▸ **Prompt**: Please copy out the rows below word for word, starting at the line that contains "Image resolution: width=1024" and continuing through the end of the rows. Leave out the pictures.

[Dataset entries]
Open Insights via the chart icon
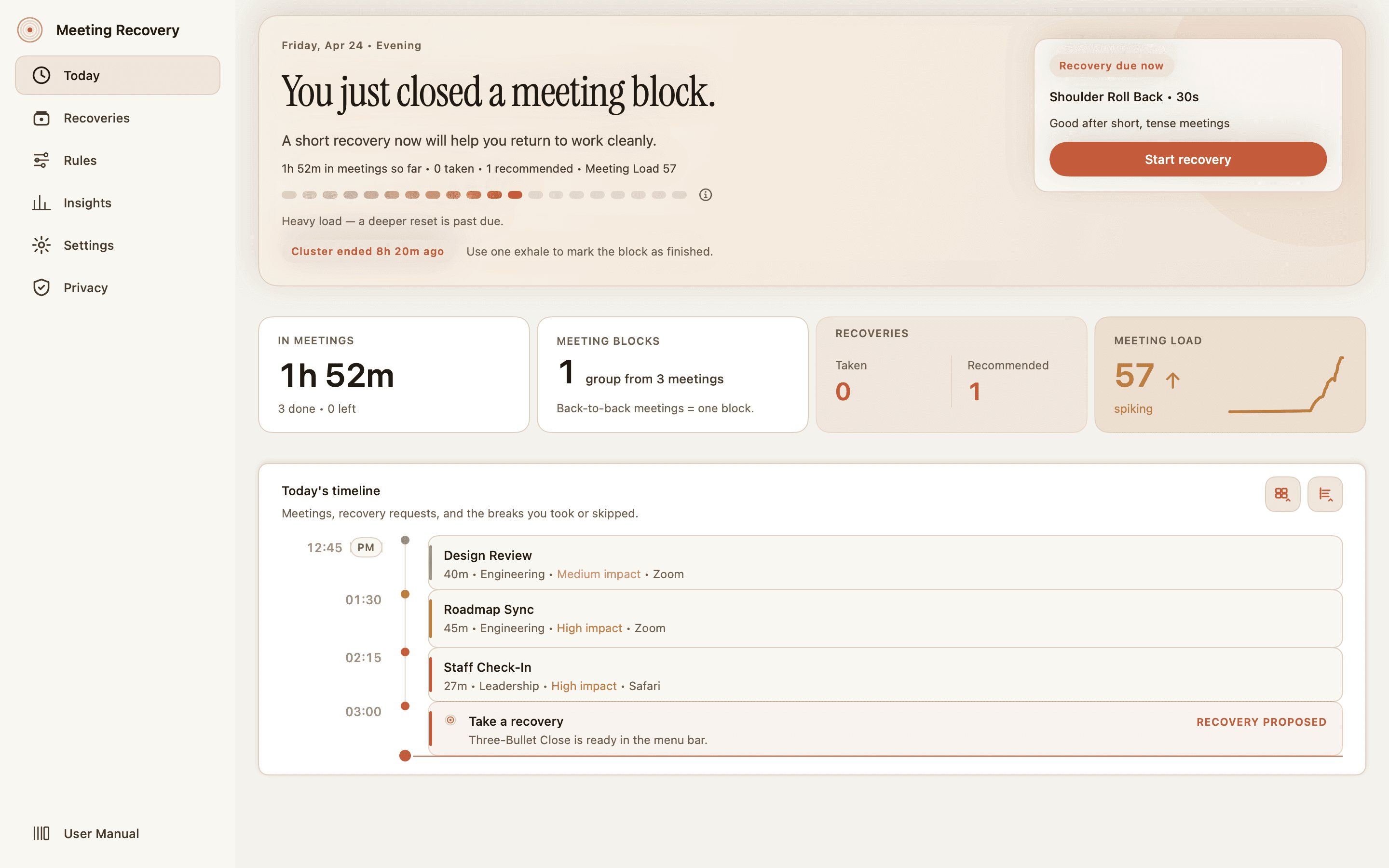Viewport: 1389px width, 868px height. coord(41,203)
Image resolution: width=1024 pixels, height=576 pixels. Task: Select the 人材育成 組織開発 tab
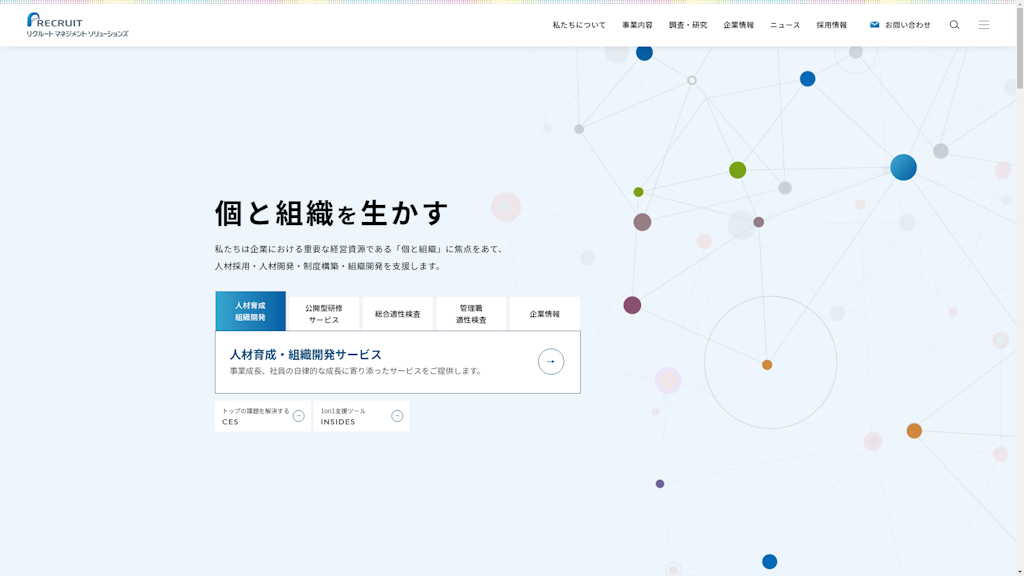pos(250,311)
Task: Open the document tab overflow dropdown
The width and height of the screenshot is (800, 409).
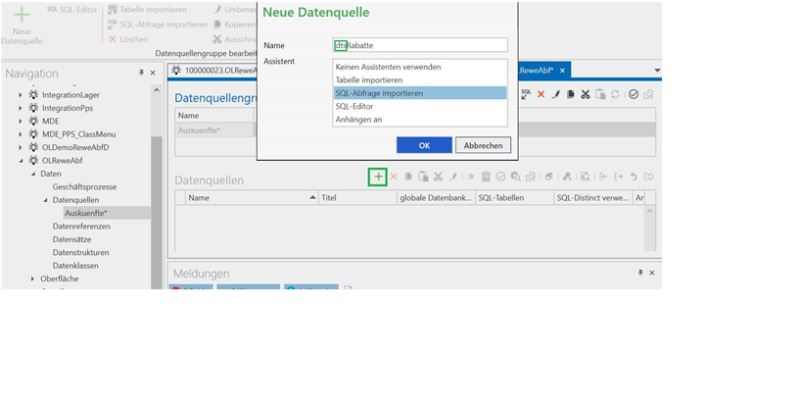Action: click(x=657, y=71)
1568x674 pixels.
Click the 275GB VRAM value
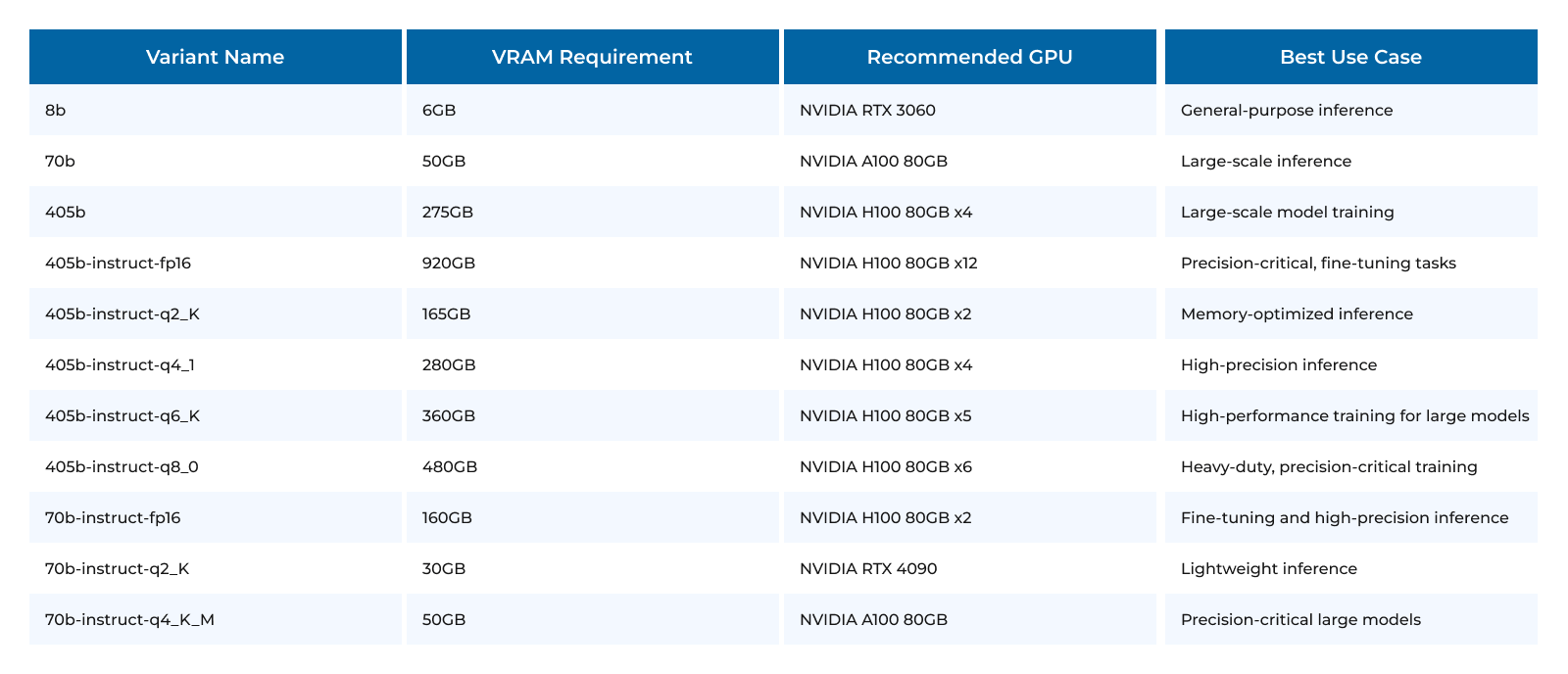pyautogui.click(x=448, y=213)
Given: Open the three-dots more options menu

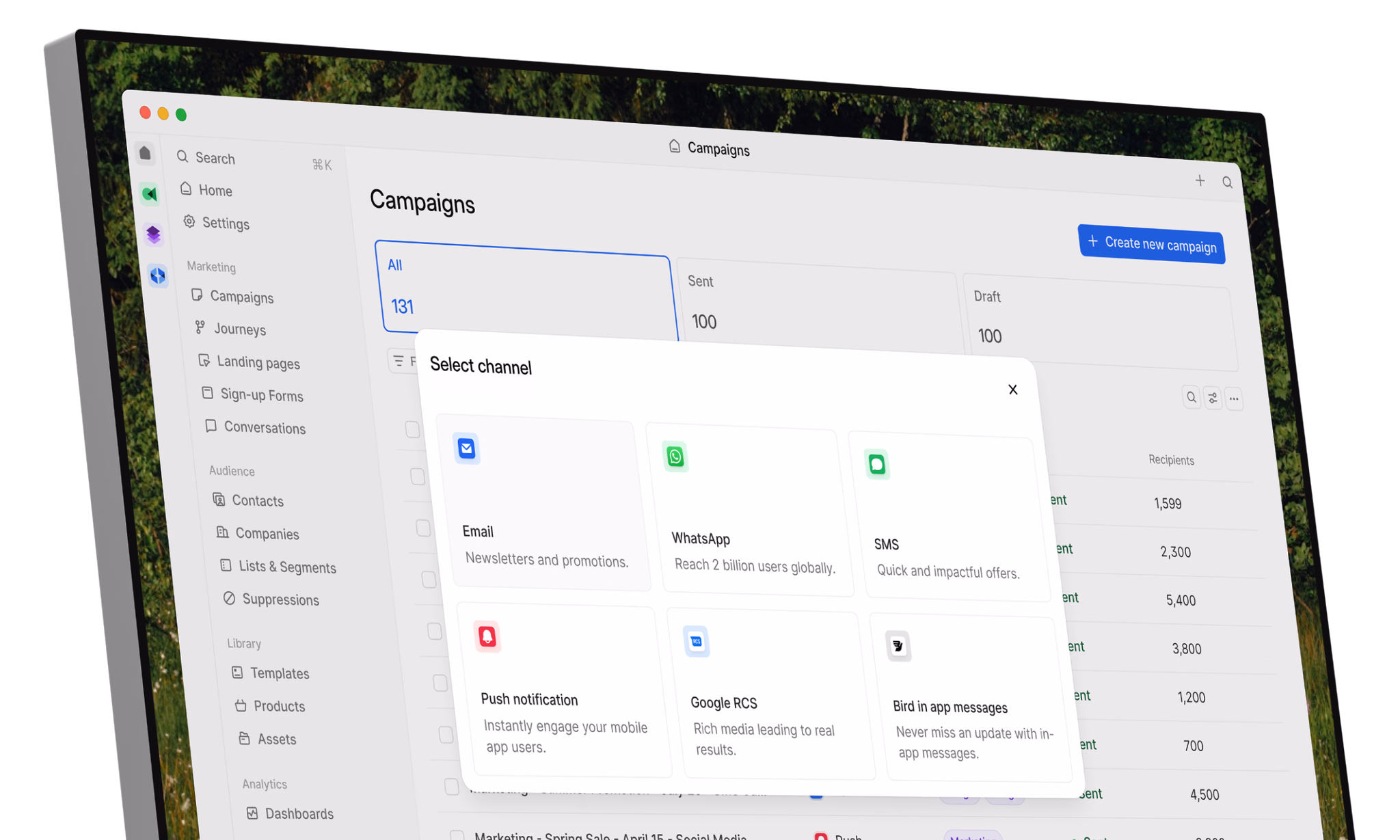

▸ **Task output**:
Image resolution: width=1024 pixels, height=576 pixels. Task: Select the 人材育成 組織開発 tab
pos(250,311)
Task: Open the document tab overflow dropdown
The width and height of the screenshot is (800, 409).
Action: click(x=657, y=71)
1568x674 pixels.
Click the 275GB VRAM value
pyautogui.click(x=448, y=213)
Given: Open the three-dots more options menu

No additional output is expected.